Verification Checklist

Before completing assessment:

• [ ] Requirements document read completely
• [ ] All complexity indicators identified
• [ ] All simplicity indicators identified
• [ ] Scope analyzed (files, areas, cross-cutting)
• [ ] Integrations analyzed (external, dependencies)
• [ ] Infrastructure needs assessed
• [ ] Knowledge gaps identified
• [ ] Risk level determined
• [ ] Phases determined
• [ ] Validation depth recommended

Common Mistakes

Underestimating Integrations

Why it's wrong: One integration can touch many files.

Do this instead: Flag research needs for any unfamiliar technology.

Ignoring Infrastructure

Why it's wrong: Docker/DB changes add significant complexity.

Do this instead: Check for infrastructure needs early.

Over-Confident

Why it's wrong: Rarely should confidence be above 0.9.

Do this instead: Be conservative. When in doubt, go higher complexity.

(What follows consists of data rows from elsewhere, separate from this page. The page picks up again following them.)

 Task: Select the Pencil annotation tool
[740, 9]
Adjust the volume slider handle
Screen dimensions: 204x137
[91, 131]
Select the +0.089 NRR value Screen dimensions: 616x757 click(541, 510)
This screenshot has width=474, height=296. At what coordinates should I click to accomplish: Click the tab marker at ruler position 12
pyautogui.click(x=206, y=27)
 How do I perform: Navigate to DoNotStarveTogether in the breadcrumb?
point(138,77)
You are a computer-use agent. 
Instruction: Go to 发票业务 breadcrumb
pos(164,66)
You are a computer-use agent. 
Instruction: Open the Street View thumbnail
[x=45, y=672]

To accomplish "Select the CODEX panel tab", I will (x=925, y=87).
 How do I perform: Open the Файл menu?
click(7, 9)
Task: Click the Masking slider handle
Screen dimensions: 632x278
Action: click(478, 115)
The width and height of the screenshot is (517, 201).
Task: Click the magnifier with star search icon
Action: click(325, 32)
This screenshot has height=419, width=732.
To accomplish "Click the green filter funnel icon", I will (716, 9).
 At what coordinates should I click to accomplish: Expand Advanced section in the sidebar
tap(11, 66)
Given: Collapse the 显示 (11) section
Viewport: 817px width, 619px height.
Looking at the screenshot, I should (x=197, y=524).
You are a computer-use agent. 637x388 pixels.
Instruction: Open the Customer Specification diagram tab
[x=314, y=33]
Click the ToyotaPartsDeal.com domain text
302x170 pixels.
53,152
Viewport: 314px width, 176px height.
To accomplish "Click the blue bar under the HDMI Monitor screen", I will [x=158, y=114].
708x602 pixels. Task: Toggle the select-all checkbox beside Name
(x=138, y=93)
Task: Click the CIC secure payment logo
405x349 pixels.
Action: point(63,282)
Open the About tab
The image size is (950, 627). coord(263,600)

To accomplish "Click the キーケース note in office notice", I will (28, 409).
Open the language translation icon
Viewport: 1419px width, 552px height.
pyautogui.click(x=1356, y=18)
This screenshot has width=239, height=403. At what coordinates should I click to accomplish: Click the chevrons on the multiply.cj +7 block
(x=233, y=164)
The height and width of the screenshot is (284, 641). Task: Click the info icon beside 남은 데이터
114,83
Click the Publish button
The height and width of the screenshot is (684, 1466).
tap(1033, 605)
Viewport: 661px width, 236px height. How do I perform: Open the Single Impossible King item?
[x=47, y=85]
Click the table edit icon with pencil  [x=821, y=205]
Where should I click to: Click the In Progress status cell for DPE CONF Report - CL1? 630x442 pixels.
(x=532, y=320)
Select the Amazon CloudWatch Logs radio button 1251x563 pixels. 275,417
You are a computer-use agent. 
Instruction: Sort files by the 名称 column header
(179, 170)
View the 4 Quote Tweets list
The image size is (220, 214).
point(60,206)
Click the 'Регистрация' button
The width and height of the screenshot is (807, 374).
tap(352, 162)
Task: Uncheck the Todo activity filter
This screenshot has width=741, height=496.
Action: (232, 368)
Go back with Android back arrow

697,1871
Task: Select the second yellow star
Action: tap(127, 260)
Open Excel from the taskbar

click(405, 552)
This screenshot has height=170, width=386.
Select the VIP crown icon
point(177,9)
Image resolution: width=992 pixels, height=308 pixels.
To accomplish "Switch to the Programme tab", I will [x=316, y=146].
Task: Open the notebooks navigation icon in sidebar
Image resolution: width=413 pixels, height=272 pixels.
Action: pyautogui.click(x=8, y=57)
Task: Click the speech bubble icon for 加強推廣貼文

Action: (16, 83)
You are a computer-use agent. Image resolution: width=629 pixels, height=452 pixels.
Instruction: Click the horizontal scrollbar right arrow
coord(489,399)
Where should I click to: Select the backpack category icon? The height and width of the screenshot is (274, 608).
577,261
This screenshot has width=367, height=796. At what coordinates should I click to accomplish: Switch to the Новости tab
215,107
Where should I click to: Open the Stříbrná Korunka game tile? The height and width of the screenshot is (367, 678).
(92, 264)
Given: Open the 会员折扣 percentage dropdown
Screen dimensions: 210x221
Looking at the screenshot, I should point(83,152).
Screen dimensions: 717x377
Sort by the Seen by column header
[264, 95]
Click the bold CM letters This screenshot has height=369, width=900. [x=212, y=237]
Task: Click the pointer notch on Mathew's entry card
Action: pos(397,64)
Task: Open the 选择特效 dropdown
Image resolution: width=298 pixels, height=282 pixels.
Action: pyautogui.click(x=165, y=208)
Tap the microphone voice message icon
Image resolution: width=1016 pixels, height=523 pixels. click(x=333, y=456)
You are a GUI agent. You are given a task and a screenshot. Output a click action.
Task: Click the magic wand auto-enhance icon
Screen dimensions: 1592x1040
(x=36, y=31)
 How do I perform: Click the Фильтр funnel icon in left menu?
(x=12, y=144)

Integration with Other Skills

This skill works well with:

• spec-gathering: Provides requirements for assessment
• spec-writing: Uses assessment to determine spec depth
• qa-workflow: Uses validation recommendations

Anti-Patterns

| Anti-Pattern | Why It Fails | Correct Approach | | --------------------------------------- | --------------------------------------------- | ------------------------------------------------- | | Assigning SIMPLE without file scan | Underestimates actual affected file count | Count affected files before assigning tier | | "Quick fix" language lowers tier | User perception ≠ technical scope | Assess objectively; ignore casual user framing | | Ignoring integrations and external APIs | External dependencies add risk and complexity | List all external services/APIs in the assessment | | Skipping research flag for unknown tech | Unfamiliar tech has invisible complexity | Flag any unfamiliar technology for research | | Not considering rollback complexity | COMPLEX/EPIC need recovery plans | Include rollback difficulty in complexity scoring |

Memory Protocol

Before starting: Read .claude/context/memory/learnings.md

After completing:

• New pattern -> .claude/context/memory/learnings.md
• Issue found -> .claude/context/memory/issues.md
• Decision made -> .claude/context/memory/decisions.md

ASSUME INTERRUPTION: If it's not in memory, it didn't happen.